Work instructions. Find and return every line of the data that contains the word "agent".

(Source data)
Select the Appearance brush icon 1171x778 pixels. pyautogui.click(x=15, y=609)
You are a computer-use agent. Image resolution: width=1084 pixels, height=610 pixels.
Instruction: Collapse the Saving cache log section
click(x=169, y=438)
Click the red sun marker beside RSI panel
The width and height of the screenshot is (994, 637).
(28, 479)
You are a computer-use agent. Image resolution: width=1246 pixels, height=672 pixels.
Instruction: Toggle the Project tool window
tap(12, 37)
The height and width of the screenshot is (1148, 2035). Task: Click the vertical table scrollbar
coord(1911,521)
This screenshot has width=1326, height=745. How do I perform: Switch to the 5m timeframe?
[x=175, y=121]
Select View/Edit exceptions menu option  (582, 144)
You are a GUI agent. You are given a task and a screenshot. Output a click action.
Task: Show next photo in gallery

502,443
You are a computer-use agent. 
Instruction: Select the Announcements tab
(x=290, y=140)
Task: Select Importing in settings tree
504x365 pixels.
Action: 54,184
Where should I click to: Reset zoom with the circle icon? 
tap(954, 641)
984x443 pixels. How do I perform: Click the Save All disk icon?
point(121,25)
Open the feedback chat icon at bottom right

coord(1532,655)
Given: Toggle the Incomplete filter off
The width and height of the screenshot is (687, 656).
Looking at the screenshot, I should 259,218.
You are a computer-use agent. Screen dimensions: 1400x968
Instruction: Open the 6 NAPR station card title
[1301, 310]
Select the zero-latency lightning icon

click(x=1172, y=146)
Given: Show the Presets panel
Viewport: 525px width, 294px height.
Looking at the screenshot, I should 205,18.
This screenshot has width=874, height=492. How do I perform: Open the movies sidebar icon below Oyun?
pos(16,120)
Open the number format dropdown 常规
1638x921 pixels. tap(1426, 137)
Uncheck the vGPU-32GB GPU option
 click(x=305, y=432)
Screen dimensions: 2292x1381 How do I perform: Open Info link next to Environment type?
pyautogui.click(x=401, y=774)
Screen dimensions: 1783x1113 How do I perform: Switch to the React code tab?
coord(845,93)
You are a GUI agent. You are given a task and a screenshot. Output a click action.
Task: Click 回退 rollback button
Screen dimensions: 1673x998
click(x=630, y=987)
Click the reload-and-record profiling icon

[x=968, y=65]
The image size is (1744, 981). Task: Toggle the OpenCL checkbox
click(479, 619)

Solution.
You are a computer-use agent. Image resolution: width=1084 pixels, height=610 pixels.
You are a computer-use agent. Image resolution: width=1246 pixels, height=672 pixels.
You are a GUI agent. You are given a task and a screenshot. Output a click action.
You are a computer-use agent. 
You are a computer-use agent. Screen dimensions: 1400x968
You are a GUI agent. You are given a task and a screenshot. Output a click action.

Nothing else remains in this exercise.